**What this task involves:**
Note each line in the data below that holds "right", and copy it.

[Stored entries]
----

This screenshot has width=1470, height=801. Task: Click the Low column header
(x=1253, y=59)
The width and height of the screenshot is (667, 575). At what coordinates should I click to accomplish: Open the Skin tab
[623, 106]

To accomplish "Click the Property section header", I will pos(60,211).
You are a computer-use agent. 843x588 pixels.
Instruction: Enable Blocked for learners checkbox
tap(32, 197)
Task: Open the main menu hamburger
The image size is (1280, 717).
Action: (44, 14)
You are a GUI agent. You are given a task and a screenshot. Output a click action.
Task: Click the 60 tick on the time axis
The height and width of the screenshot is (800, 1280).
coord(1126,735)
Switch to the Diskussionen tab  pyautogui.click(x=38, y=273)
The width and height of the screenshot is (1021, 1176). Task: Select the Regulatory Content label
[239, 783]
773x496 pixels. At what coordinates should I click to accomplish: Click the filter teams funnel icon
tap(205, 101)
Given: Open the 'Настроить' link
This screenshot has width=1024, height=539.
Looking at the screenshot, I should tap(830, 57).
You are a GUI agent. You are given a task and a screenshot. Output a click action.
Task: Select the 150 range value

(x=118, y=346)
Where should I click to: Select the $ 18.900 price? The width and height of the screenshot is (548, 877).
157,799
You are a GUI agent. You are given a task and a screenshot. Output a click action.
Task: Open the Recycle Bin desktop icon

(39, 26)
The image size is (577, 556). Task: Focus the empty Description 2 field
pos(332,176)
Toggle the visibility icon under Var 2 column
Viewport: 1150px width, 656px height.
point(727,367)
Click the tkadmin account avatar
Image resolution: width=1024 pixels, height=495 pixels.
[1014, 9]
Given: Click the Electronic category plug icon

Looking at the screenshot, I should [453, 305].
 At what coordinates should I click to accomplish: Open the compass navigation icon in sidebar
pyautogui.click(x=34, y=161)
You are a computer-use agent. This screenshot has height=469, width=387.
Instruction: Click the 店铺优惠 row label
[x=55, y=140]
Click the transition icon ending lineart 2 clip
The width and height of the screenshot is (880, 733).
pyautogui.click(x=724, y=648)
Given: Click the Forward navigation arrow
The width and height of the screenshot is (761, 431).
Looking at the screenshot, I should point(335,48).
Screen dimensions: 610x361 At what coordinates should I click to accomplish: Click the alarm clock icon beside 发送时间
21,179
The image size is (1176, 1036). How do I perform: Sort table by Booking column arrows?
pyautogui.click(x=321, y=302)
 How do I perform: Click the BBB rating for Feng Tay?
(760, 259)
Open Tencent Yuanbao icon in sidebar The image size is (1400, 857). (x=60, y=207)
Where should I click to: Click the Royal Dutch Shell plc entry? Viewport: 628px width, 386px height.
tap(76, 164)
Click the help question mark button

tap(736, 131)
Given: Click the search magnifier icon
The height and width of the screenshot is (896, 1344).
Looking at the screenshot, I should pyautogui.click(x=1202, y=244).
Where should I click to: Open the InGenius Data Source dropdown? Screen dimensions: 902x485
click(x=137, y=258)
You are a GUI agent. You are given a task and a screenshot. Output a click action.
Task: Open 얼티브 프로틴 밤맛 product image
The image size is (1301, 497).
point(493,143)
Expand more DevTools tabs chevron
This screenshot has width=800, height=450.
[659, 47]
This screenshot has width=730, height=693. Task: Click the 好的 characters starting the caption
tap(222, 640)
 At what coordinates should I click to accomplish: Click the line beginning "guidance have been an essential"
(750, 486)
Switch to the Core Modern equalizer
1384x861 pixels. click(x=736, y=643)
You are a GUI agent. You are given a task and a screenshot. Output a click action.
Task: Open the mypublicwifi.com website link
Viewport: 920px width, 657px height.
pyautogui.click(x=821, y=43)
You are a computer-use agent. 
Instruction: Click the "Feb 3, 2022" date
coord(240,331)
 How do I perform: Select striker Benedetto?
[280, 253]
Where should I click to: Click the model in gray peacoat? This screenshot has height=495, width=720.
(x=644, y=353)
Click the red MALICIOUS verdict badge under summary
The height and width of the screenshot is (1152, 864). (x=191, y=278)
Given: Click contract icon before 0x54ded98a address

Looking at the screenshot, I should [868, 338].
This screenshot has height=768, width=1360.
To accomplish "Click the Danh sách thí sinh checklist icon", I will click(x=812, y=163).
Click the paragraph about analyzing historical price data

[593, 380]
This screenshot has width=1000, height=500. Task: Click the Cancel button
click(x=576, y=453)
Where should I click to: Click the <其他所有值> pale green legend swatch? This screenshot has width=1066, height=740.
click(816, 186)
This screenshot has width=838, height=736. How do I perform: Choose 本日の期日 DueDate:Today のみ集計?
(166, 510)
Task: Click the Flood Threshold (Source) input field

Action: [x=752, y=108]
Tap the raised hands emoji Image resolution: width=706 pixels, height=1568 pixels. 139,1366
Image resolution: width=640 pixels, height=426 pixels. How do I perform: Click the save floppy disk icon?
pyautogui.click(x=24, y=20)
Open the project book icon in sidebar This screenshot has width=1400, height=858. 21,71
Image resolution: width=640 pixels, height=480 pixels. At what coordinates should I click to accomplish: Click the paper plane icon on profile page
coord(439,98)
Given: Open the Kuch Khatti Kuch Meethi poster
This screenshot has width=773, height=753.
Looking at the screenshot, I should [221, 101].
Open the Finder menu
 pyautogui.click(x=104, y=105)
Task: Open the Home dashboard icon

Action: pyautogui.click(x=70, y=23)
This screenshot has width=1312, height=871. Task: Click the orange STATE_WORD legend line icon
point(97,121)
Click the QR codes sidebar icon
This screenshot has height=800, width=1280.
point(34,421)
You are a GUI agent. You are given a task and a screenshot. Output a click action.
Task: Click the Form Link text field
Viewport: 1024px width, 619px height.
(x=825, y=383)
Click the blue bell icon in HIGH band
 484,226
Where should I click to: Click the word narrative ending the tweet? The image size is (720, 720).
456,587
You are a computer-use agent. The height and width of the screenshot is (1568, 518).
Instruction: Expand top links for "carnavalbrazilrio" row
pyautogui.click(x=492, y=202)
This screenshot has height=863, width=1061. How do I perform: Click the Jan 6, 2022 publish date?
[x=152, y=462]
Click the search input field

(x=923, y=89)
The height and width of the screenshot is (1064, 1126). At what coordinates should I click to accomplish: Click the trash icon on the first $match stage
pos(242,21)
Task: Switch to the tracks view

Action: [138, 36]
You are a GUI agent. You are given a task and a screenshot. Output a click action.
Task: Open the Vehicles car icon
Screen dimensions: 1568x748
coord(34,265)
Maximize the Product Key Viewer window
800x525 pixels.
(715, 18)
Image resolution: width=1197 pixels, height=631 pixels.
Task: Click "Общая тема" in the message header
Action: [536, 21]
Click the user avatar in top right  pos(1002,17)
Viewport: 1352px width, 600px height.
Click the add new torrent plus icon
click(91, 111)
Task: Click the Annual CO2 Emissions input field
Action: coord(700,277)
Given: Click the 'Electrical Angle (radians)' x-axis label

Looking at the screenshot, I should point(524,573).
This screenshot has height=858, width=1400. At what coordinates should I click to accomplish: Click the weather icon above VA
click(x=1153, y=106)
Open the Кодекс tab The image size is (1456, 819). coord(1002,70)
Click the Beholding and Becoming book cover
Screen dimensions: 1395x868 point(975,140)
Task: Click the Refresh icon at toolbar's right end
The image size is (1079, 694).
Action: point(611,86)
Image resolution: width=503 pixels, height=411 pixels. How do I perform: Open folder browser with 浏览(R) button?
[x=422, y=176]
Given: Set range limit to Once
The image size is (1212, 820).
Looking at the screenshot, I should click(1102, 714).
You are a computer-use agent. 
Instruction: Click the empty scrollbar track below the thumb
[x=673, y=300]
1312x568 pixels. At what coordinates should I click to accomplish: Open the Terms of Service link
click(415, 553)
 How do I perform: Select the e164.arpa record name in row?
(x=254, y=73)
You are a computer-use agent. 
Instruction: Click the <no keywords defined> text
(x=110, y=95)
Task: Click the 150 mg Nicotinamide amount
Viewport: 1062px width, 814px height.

----

**Written solution:**
Click the user avatar in top right  pos(1002,17)
Task: Click the Refresh icon at toolbar's right end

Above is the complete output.